Did you know investing in real estate comes with significant tax benefits? Uncover the top tax strategies for maximum benefit and how to use them during tax time.
As with all deductions, talk to your tax accountant for the most up-to-date information on real estate investing tax deductions.
Self-Employment / FICA Tax
First and foremost, you can avoid payroll tax if you own a rental property. The income from your rental property isn’t considered earned income. In addition to avoiding tax outright, real estate investors benefit from numerous deductions.
Expense Deductions
Property tax, insurance, mortgage interest, maintenance or management fees, and other real estate expenses directly related to your investment are deductible. These expenses are typical deductions the IRS deems “ordinary and necessary” to sustain your real estate investment. However, a few deductions you may be entitled to are often overlooked.
For instance, you may deduct the miles if you travel to and from your investment property. You can also deduct non-mortgage interest fees related to the investment property. For example, a loan or credit card interest incurred with the investment property is deductible. Also, legal and other professional fees directly associated with the investment property are deductible.
Depreciation
A depreciation deduction lowers your taxable income. Suppose you have a real estate investment property that yields income. In that case, you can deduct the depreciation of that property as an expense.
According to the IRS, the life expectancy of real estate is 27.5 years for residential properties and 39 years for commercial properties. These life spans determine the deduction to which you are entitled.
Incentive Programs
Some incentive programs allow real estate investors to defer real estate taxes. For example, when selling an investment property and reinvesting in a replacement property, investors avoid paying capital gains taxes with a 1031 exchange. They can reinvest the proceeds from one property sale into another. The transaction must occur within a specific time to avoid capital gains taxes, which are taxes on the growth of an investment when sold.
Suppose your real estate property is eligible as an “opportunity zone,” a disadvantaged or low-income parcel. In that case, you may be able to defer capital gains tax further, grow your capital gains, or avoid capital gains entirely.
These perks are time-dependent. Seek help from your qualified accountant to navigate them.
Capital Gains
Suppose you sell your real estate investment property and can wait until you’ve held the property for at least one year. In that case, you can pay a lower capital gains tax than if you sold it sooner or avoid capital gains altogether. That’s because holding a property for over a year makes it a long-term investment, and with that, you get to pay a significantly lower capital gains tax rate. You can also avoid the tax if your income is under a certain amount. You should check this information with your accountant, as these rates change yearly.

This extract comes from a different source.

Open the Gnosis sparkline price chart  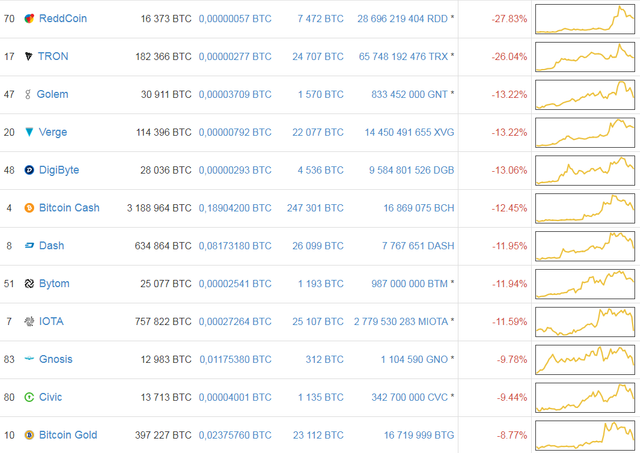[585, 360]
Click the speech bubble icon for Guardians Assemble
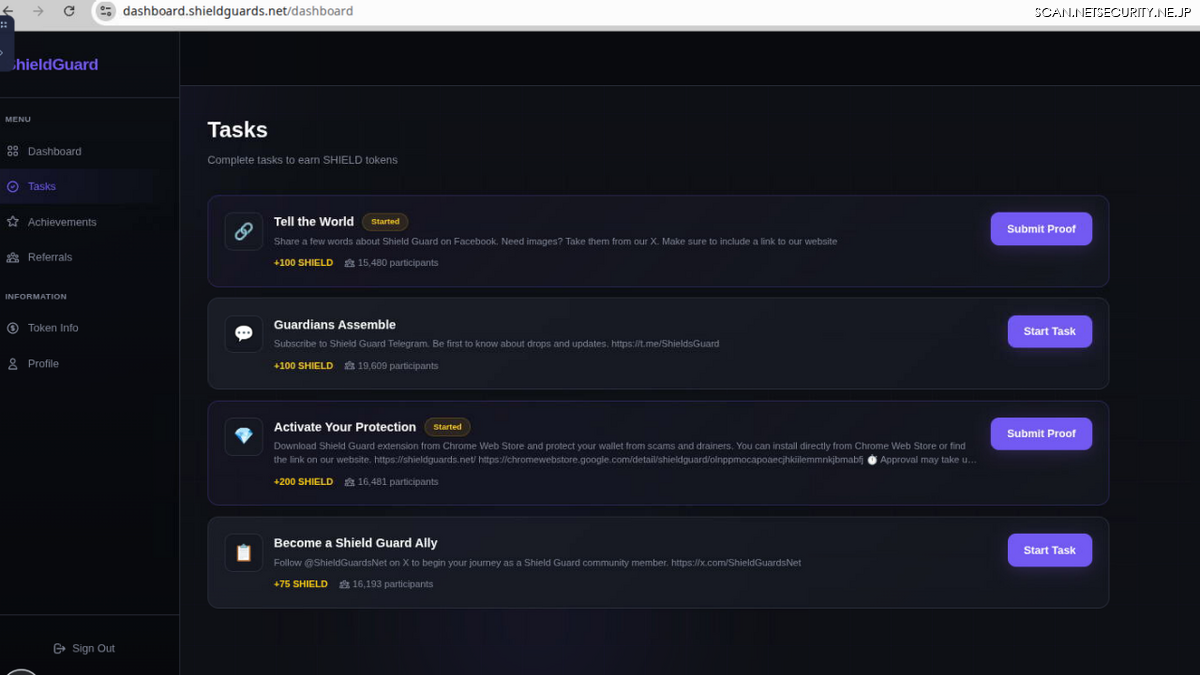The width and height of the screenshot is (1200, 675). coord(244,334)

Qualified Business Income (QBI) Deduction
This deduction encourages entrepreneurship. More commonly known as the pass-through deduction, it lets certain entities deduct up to 20% of their business income. LLCs, S-corps, sole proprietorships, and similar businesses benefit from this. You may be wondering how real estate investors benefit from this type of deduction. If you own rental properties, you operate a small business, by technicality, under IRS standards. Therefore, you are entitled to the QBI or pass-through deduction. It can also benefit real estate investment trust investors (REITs) because they are technically regarded as pass-through entities. The QBI deduction isn’t scheduled to end until 2025, so there’s still time to take advantage of this.
Deductions like QBI, depreciation, expense deductions, and others on this list point that real estate investment can enormously reduce tax liability. Talk to your qualified accountant or CPA to help you navigate these tricky waters of tax deductions. They make it their business to be aware of the latest tax law changes, updates, and deductions. With the right professional help, you can take advantage of all the tax breaks for which you’re legally qualified.